By contrast, Dovidio said, “There is a lot of research that shows that groups that have more diversity are more creative; are more flexible; are more adaptable.” In diverse groups, the tensions that develop may be creative, forcing people to think more complexly, he said. That can lead to more adaptability and more empathy, as members must maintain a more nuanced worldview about everyone else in the group.
Ethnically diverse juries, for instance, think more deeply about the issues in trials involving race than all-white juries do. Similar phenomena has been found in academic organizations, industrial settings, and the legal system. There’s also evidence that intercultural experience correlates with a higher level of creativity.
It’s true in science, too, said immunobiology professor Akiko Iwasaki, whose lab includes researchers educated in China, Japan, and Korea. “I’m a strong believer in diversity, and I try to implement that in my own laboratory. Diverse teams produce more innovative discoveries,” Iwasaki said. Indeed, scientific papers with a more diverse author lineup tend to include more references and to have a greater effect on their fields than those with a more homogeneous group of authors.
There are undeniable downsides to maintaining a diverse group, however. “Socially, it’s difficult to manage,” Dovidio said. “You have more social tension. You may have some more, at least initially, misunderstandings. … Diversity requires some management and cultivation and attention that homogeneity doesn’t.” That management could include encouraging people to think of themselves as members of the larger group rather than of subgroups, while simultaneously taking care not to gloss over important differences to create a “veneer of harmony,” he said.

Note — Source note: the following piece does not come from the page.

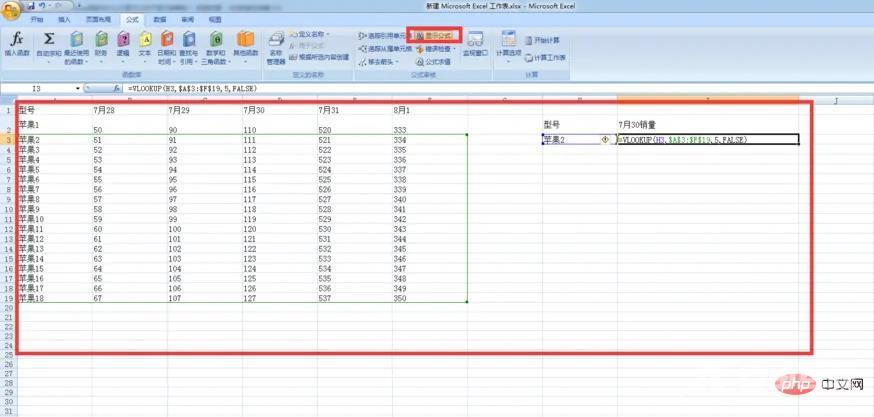Switch to the Insert (插入) ribbon tab
Screen dimensions: 874x417
tap(64, 19)
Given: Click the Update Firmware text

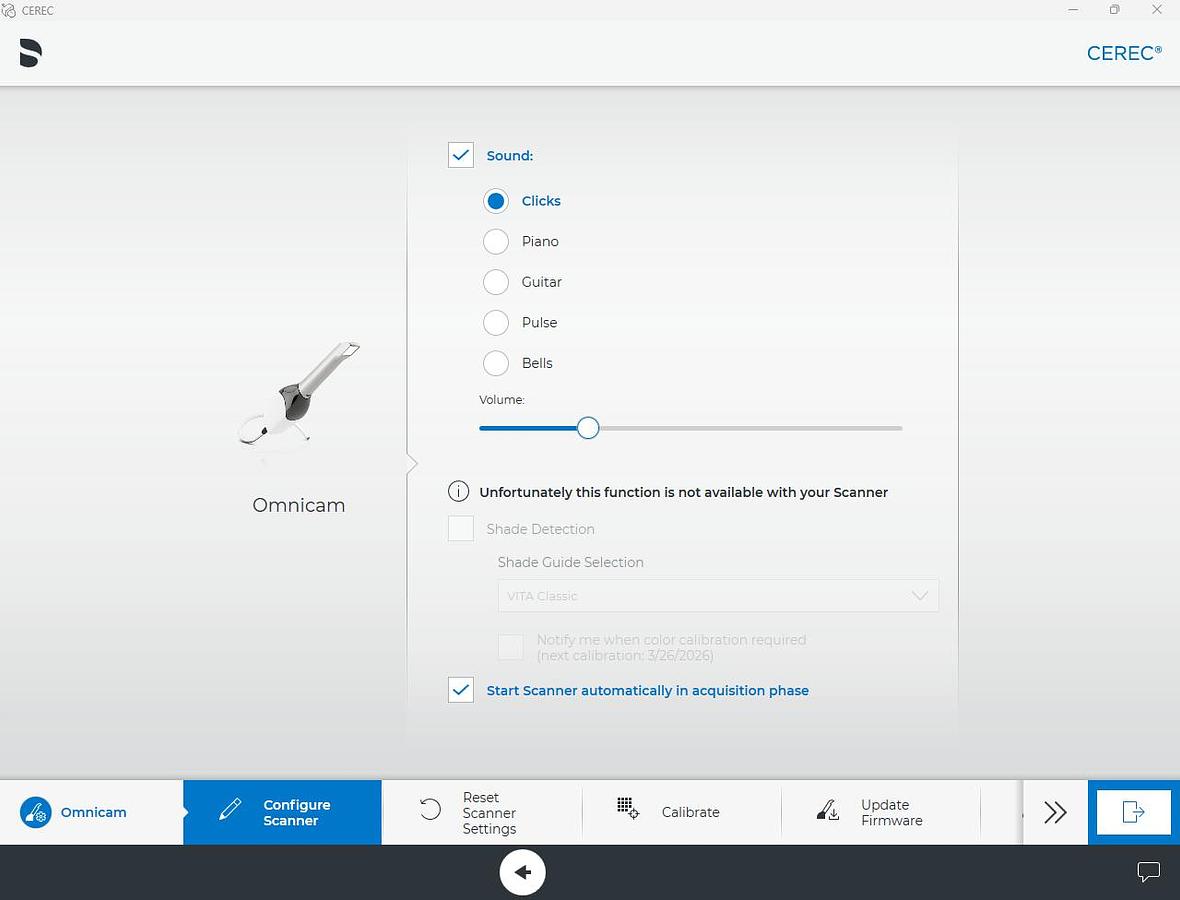Looking at the screenshot, I should point(891,812).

For example, we can “get people to say that we are connected in a positive way with one another—we are Americans—but that we come in different flavors.” It can be difficult for groups to navigate that kind of discomfort. But a rich reward often awaits those that succeed. “The benefits of diversity are not simply about helping minorities,” Dovidio said. Rather, diversity “is also about helping majority group members—helping people who identify with the whole system—to be much better, more complex, more flexible.”